Search the material below for the string "computer" and copy each line where it appears.

Entries supplied:

=======

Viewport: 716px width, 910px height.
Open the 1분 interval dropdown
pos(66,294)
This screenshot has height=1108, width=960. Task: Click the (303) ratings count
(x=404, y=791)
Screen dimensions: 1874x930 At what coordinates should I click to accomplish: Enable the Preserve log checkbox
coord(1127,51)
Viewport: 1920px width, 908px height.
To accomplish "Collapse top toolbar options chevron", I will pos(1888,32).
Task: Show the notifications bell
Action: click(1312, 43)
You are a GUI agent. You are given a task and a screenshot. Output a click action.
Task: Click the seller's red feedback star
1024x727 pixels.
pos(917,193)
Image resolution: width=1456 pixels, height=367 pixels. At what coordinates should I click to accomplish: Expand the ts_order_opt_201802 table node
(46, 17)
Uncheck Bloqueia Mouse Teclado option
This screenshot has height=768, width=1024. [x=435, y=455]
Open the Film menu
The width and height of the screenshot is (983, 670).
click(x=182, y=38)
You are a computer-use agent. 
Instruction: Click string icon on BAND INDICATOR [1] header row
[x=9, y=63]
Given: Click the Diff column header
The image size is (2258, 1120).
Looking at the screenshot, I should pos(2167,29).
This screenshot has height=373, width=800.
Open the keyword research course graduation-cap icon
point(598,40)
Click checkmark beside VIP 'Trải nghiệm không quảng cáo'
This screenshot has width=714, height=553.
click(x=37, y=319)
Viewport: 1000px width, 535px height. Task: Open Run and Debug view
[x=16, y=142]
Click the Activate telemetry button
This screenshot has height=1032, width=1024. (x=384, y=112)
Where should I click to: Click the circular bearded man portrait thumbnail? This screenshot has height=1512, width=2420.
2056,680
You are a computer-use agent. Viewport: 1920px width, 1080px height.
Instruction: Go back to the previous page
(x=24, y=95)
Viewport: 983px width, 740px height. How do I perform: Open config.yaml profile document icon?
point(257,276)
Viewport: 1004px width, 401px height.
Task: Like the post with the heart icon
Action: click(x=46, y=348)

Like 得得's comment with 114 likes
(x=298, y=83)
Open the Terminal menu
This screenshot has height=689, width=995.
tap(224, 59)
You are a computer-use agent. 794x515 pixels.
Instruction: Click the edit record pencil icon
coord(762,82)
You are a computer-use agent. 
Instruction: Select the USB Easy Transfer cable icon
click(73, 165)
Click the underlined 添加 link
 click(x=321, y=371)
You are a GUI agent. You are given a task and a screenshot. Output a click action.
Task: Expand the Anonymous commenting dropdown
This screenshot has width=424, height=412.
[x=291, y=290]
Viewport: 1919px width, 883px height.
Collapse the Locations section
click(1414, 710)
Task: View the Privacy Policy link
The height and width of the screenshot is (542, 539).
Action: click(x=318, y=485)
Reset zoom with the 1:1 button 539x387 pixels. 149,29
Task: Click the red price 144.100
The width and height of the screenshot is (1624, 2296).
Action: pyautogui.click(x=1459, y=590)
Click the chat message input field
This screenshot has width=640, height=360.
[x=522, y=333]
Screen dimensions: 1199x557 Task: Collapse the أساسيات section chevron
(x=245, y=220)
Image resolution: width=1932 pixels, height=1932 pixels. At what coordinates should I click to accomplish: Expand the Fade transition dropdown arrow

=======

Answer for the task:
You are a computer-use agent. 
You are a computer-use agent. Viewport: 1920px width, 1080px height.
You are a computer-use agent. 794x515 pixels.
You are a computer-use agent. 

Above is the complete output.